(Element and text position data)
☆ ☆ ☆ ☆ ☆ ☆ ☆

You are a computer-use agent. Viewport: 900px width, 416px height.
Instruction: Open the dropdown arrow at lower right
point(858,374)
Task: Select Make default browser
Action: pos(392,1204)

☆ ☆ ☆ ☆ ☆ ☆ ☆

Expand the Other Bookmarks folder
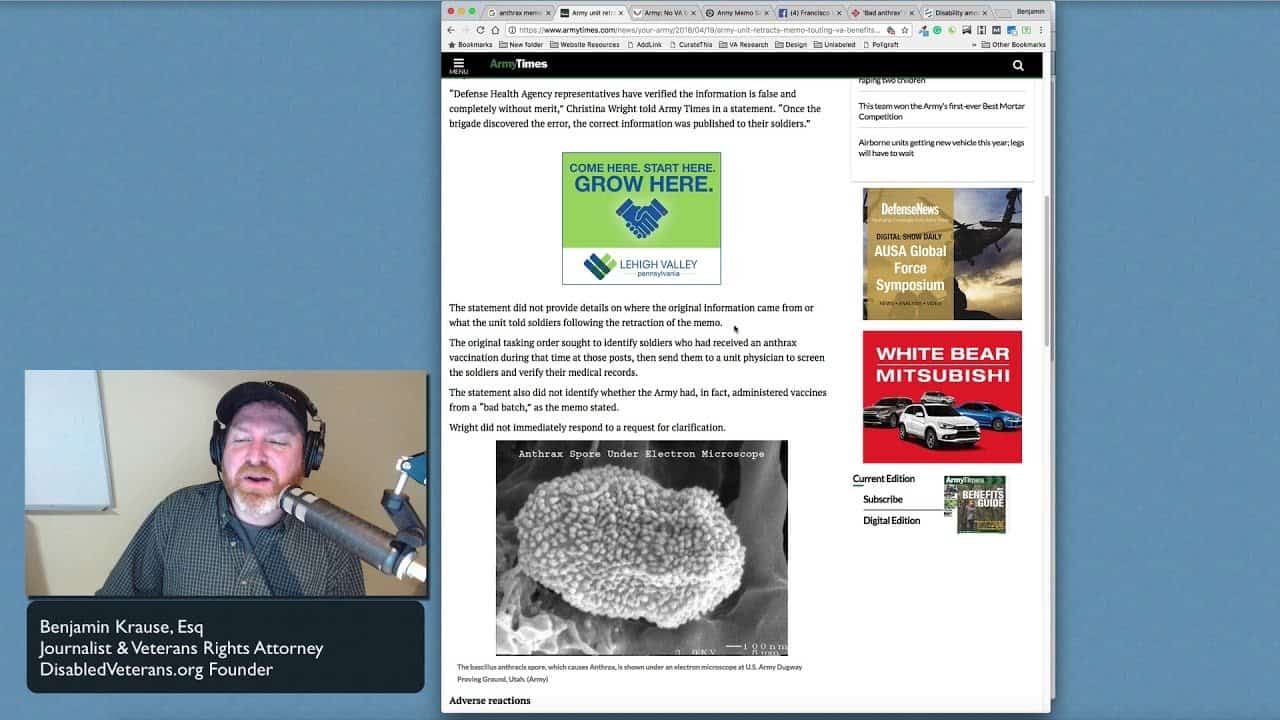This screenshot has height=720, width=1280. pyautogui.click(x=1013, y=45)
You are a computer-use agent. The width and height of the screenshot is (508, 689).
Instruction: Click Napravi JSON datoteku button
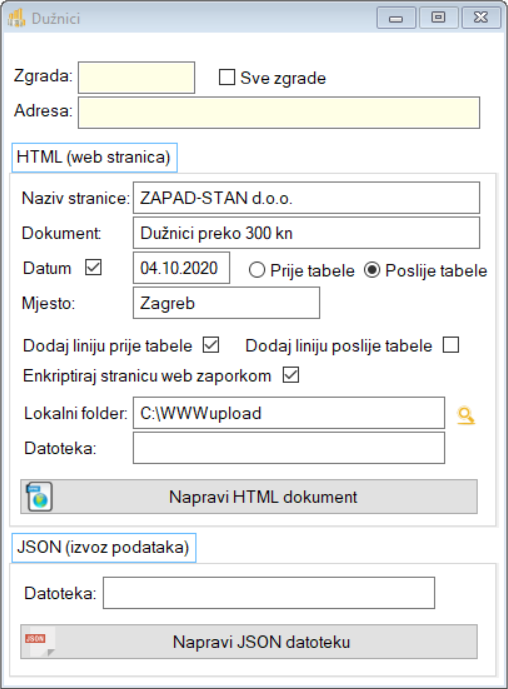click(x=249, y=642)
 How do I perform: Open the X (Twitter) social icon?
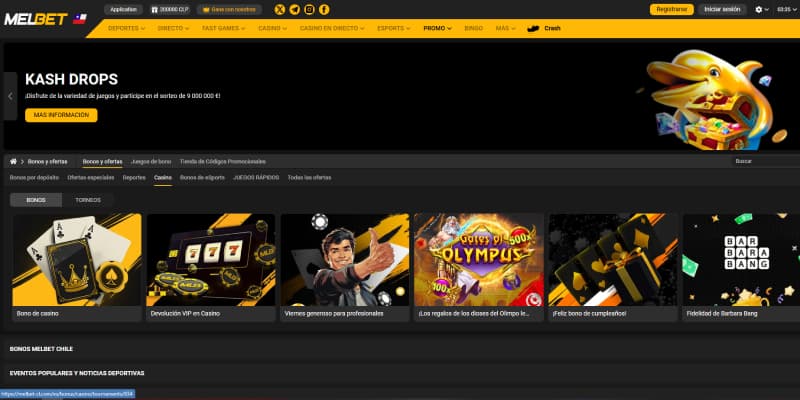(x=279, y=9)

☆ ☆ ☆ ☆ ☆ ☆ ☆

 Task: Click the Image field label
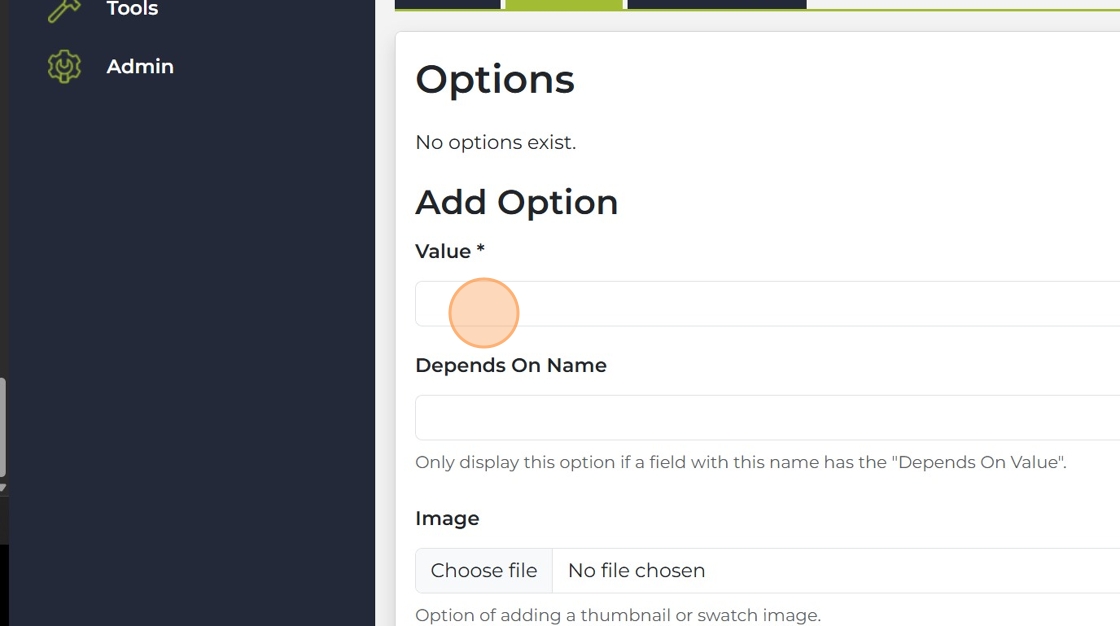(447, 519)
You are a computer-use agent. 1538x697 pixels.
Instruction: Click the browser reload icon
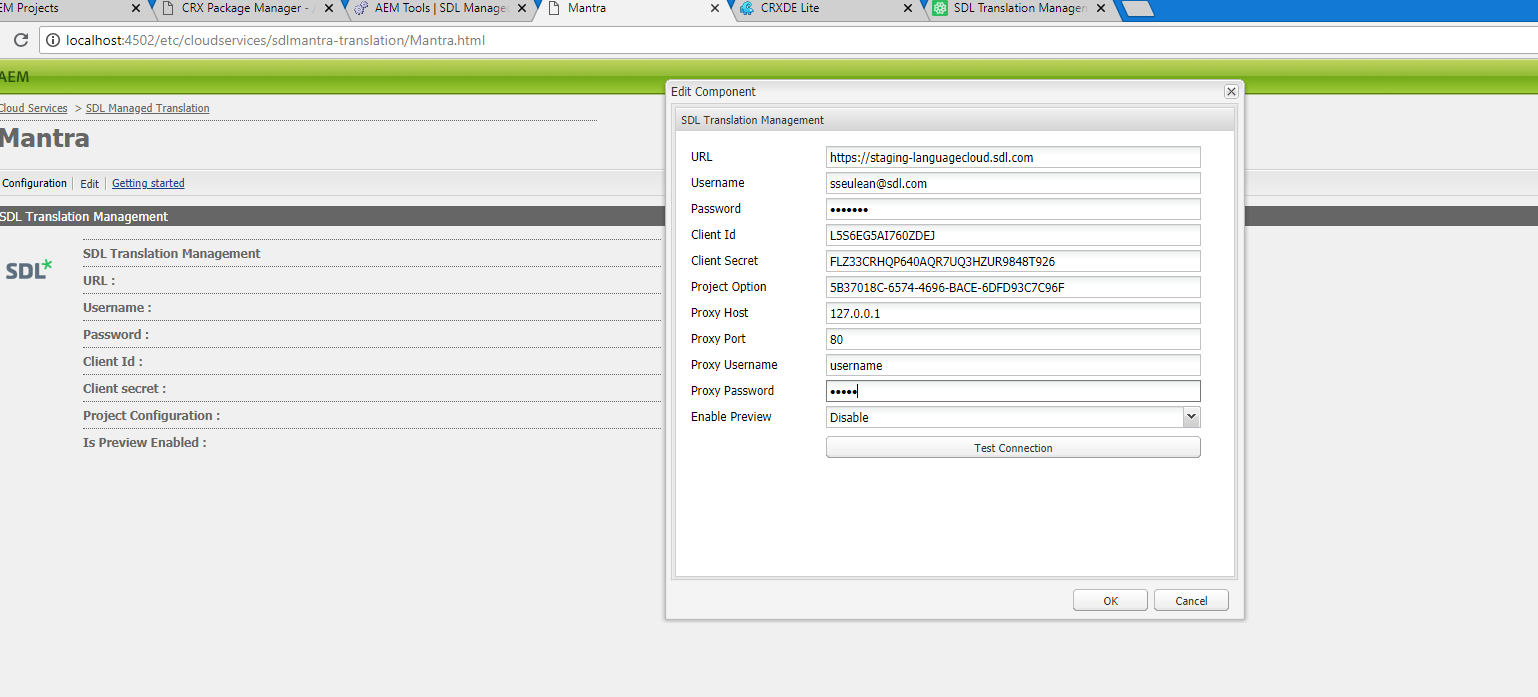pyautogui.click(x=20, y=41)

☆ ☆ ☆ ☆ ☆ ☆ ☆

Put the rows from the line with "You are a computer-use agent. The" up to and including the line with "(x=279, y=9)" into a JSON list of strings, one string per line, skipping any blank lines and leaving out the pictures.

[
  "You are a computer-use agent. The width and height of the screenshot is (508, 689).",
  "Instruction: Click Napravi JSON datoteku button",
  "click(x=249, y=642)",
  " How do I perform: Open the X (Twitter) social icon?",
  "(x=279, y=9)"
]